Reproduce the entries that follow, exactly and in full.

★ ★ ★ ★ ★ ★ ★

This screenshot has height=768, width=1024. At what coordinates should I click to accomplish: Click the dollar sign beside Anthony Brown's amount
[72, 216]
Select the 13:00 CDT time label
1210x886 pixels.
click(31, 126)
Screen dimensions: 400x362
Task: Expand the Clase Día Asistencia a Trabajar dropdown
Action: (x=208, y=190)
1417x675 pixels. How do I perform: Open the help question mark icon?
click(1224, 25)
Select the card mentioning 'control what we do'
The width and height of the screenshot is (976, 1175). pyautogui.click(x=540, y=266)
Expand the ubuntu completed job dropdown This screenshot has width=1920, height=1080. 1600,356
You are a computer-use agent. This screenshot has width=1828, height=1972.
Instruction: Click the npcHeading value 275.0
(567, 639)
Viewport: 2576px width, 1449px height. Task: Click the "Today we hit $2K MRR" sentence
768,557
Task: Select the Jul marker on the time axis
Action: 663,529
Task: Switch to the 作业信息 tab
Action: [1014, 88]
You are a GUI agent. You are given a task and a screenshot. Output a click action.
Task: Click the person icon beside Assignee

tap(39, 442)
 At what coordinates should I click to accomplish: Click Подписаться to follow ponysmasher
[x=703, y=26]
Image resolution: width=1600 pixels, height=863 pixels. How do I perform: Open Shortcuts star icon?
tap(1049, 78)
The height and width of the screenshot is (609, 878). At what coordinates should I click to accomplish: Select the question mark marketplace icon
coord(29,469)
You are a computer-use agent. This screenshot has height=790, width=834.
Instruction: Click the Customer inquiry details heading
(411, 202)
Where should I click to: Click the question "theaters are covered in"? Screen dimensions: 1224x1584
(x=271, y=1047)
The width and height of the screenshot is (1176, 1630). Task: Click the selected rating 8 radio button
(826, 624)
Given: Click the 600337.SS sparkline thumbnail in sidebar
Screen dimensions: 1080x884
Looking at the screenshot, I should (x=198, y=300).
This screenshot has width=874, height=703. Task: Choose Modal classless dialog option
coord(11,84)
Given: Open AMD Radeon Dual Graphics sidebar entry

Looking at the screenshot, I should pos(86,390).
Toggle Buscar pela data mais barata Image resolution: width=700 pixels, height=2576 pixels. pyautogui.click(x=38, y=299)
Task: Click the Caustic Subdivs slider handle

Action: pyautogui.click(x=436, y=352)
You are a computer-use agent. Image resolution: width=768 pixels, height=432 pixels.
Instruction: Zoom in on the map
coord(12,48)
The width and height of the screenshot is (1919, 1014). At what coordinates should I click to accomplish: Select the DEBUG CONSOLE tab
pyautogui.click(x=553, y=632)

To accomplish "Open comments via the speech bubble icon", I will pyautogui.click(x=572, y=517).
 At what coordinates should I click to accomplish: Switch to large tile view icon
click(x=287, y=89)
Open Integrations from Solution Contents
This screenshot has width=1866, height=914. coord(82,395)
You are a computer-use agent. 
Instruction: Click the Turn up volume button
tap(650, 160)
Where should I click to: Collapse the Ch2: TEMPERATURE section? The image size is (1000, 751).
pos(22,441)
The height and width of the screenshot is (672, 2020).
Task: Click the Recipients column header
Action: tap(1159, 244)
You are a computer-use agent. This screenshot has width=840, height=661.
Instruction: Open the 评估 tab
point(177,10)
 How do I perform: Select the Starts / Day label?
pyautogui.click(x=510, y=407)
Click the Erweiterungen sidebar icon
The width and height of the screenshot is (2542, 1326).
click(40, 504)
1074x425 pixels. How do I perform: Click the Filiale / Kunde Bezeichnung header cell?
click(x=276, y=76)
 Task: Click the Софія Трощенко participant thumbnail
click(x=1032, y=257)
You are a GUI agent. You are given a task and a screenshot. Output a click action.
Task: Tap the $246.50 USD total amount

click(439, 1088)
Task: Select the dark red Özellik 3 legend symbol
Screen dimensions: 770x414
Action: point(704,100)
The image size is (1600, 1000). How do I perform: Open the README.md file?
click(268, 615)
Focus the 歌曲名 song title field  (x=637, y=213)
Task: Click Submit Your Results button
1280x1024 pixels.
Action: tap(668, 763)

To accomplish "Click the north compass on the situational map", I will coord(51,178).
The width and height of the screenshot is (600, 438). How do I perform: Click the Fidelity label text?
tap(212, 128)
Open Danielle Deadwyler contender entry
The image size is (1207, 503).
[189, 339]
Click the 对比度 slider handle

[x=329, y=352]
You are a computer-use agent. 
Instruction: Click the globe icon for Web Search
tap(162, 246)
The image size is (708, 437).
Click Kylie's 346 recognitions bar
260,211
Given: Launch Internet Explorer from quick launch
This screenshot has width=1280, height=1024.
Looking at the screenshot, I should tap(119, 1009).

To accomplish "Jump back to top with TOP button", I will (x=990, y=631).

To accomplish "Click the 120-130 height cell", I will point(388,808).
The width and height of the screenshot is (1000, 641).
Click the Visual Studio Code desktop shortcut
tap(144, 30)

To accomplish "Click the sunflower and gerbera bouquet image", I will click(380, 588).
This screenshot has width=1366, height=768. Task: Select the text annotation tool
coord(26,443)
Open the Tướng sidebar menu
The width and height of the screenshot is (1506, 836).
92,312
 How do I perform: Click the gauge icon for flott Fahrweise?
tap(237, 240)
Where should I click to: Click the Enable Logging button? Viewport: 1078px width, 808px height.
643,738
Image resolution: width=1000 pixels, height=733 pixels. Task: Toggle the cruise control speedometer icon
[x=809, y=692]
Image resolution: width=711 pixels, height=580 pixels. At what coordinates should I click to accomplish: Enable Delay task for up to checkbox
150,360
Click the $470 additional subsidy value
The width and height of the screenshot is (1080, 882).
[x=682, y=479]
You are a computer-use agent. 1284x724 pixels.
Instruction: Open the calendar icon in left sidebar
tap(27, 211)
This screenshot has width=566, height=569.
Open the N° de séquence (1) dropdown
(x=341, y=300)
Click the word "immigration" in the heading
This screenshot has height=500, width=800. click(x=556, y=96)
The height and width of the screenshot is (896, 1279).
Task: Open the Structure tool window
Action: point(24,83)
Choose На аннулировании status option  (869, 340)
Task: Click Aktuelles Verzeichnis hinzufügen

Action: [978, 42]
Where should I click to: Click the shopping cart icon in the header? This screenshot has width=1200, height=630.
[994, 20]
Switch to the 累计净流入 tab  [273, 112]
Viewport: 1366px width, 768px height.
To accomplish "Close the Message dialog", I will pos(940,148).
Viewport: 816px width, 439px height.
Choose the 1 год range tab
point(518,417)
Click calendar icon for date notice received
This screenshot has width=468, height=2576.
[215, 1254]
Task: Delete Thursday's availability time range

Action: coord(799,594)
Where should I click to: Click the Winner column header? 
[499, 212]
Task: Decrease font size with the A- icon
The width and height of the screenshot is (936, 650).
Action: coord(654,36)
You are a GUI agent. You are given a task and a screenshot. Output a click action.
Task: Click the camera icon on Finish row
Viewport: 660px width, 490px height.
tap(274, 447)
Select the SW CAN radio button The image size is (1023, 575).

★ ★ ★ ★ ★ ★ ★

> _REPLY_
This screenshot has height=768, width=1024. At what coordinates should I click to accomplish: Click the dollar sign beside Anthony Brown's amount
[72, 216]
Select the 13:00 CDT time label
1210x886 pixels.
click(31, 126)
Screen dimensions: 400x362
Task: Expand the Clase Día Asistencia a Trabajar dropdown
Action: (x=208, y=190)
1417x675 pixels. How do I perform: Open the help question mark icon?
click(1224, 25)
Select the card mentioning 'control what we do'
The width and height of the screenshot is (976, 1175). pyautogui.click(x=540, y=266)
Expand the ubuntu completed job dropdown This screenshot has width=1920, height=1080. 1600,356
You are a computer-use agent. This screenshot has width=1828, height=1972.
Instruction: Click the npcHeading value 275.0
(567, 639)
Viewport: 2576px width, 1449px height. Task: Click the "Today we hit $2K MRR" sentence
768,557
Task: Select the Jul marker on the time axis
Action: 663,529
Task: Switch to the 作业信息 tab
Action: [1014, 88]
You are a GUI agent. You are given a task and a screenshot. Output a click action.
Task: Click the person icon beside Assignee

tap(39, 442)
 At what coordinates should I click to accomplish: Click Подписаться to follow ponysmasher
[x=703, y=26]
Image resolution: width=1600 pixels, height=863 pixels. How do I perform: Open Shortcuts star icon?
tap(1049, 78)
The height and width of the screenshot is (609, 878). At what coordinates should I click to accomplish: Select the question mark marketplace icon
coord(29,469)
You are a computer-use agent. This screenshot has height=790, width=834.
Instruction: Click the Customer inquiry details heading
(411, 202)
Where should I click to: Click the question "theaters are covered in"? Screen dimensions: 1224x1584
(x=271, y=1047)
The width and height of the screenshot is (1176, 1630). Task: Click the selected rating 8 radio button
(826, 624)
Given: Click the 600337.SS sparkline thumbnail in sidebar
Screen dimensions: 1080x884
Looking at the screenshot, I should (x=198, y=300).
This screenshot has width=874, height=703. Task: Choose Modal classless dialog option
coord(11,84)
Given: Open AMD Radeon Dual Graphics sidebar entry

Looking at the screenshot, I should pos(86,390).
Toggle Buscar pela data mais barata Image resolution: width=700 pixels, height=2576 pixels. pyautogui.click(x=38, y=299)
Task: Click the Caustic Subdivs slider handle

Action: pyautogui.click(x=436, y=352)
You are a computer-use agent. Image resolution: width=768 pixels, height=432 pixels.
Instruction: Zoom in on the map
coord(12,48)
The width and height of the screenshot is (1919, 1014). At what coordinates should I click to accomplish: Select the DEBUG CONSOLE tab
pyautogui.click(x=553, y=632)

To accomplish "Open comments via the speech bubble icon", I will pyautogui.click(x=572, y=517).
 At what coordinates should I click to accomplish: Switch to large tile view icon
click(x=287, y=89)
Open Integrations from Solution Contents
This screenshot has width=1866, height=914. coord(82,395)
You are a computer-use agent. 
Instruction: Click the Turn up volume button
tap(650, 160)
Where should I click to: Collapse the Ch2: TEMPERATURE section? The image size is (1000, 751).
pos(22,441)
The height and width of the screenshot is (672, 2020).
Task: Click the Recipients column header
Action: tap(1159, 244)
You are a computer-use agent. This screenshot has width=840, height=661.
Instruction: Open the 评估 tab
point(177,10)
 How do I perform: Select the Starts / Day label?
pyautogui.click(x=510, y=407)
Click the Erweiterungen sidebar icon
The width and height of the screenshot is (2542, 1326).
click(40, 504)
1074x425 pixels. How do I perform: Click the Filiale / Kunde Bezeichnung header cell?
click(x=276, y=76)
 Task: Click the Софія Трощенко participant thumbnail
click(x=1032, y=257)
You are a GUI agent. You are given a task and a screenshot. Output a click action.
Task: Tap the $246.50 USD total amount

click(439, 1088)
Task: Select the dark red Özellik 3 legend symbol
Screen dimensions: 770x414
Action: point(704,100)
The image size is (1600, 1000). How do I perform: Open the README.md file?
click(268, 615)
Focus the 歌曲名 song title field  (x=637, y=213)
Task: Click Submit Your Results button
1280x1024 pixels.
Action: tap(668, 763)

To accomplish "Click the north compass on the situational map", I will coord(51,178).
The width and height of the screenshot is (600, 438). How do I perform: Click the Fidelity label text?
tap(212, 128)
Open Danielle Deadwyler contender entry
The image size is (1207, 503).
[189, 339]
Click the 对比度 slider handle

[x=329, y=352]
You are a computer-use agent. 
Instruction: Click the globe icon for Web Search
tap(162, 246)
The image size is (708, 437).
Click Kylie's 346 recognitions bar
260,211
Given: Launch Internet Explorer from quick launch
This screenshot has width=1280, height=1024.
Looking at the screenshot, I should tap(119, 1009).

To accomplish "Jump back to top with TOP button", I will (x=990, y=631).

To accomplish "Click the 120-130 height cell", I will point(388,808).
The width and height of the screenshot is (1000, 641).
Click the Visual Studio Code desktop shortcut
tap(144, 30)

To accomplish "Click the sunflower and gerbera bouquet image", I will click(380, 588).
This screenshot has width=1366, height=768. Task: Select the text annotation tool
coord(26,443)
Open the Tướng sidebar menu
The width and height of the screenshot is (1506, 836).
92,312
 How do I perform: Click the gauge icon for flott Fahrweise?
tap(237, 240)
Where should I click to: Click the Enable Logging button? Viewport: 1078px width, 808px height.
643,738
Image resolution: width=1000 pixels, height=733 pixels. Task: Toggle the cruise control speedometer icon
[x=809, y=692]
Image resolution: width=711 pixels, height=580 pixels. At what coordinates should I click to accomplish: Enable Delay task for up to checkbox
150,360
Click the $470 additional subsidy value
The width and height of the screenshot is (1080, 882).
[x=682, y=479]
You are a computer-use agent. 1284x724 pixels.
Instruction: Open the calendar icon in left sidebar
tap(27, 211)
This screenshot has width=566, height=569.
Open the N° de séquence (1) dropdown
(x=341, y=300)
Click the word "immigration" in the heading
This screenshot has height=500, width=800. click(x=556, y=96)
The height and width of the screenshot is (896, 1279).
Task: Open the Structure tool window
Action: point(24,83)
Choose На аннулировании status option  (869, 340)
Task: Click Aktuelles Verzeichnis hinzufügen

Action: [978, 42]
Where should I click to: Click the shopping cart icon in the header? This screenshot has width=1200, height=630.
[994, 20]
Switch to the 累计净流入 tab  [273, 112]
Viewport: 1366px width, 768px height.
To accomplish "Close the Message dialog", I will pos(940,148).
Viewport: 816px width, 439px height.
Choose the 1 год range tab
point(518,417)
Click calendar icon for date notice received
This screenshot has width=468, height=2576.
[215, 1254]
Task: Delete Thursday's availability time range

Action: coord(799,594)
Where should I click to: Click the Winner column header? 
[499, 212]
Task: Decrease font size with the A- icon
The width and height of the screenshot is (936, 650).
Action: coord(654,36)
You are a GUI agent. You are given a task and a screenshot. Output a click action.
Task: Click the camera icon on Finish row
Viewport: 660px width, 490px height.
tap(274, 447)
Select the SW CAN radio button The image size is (1023, 575).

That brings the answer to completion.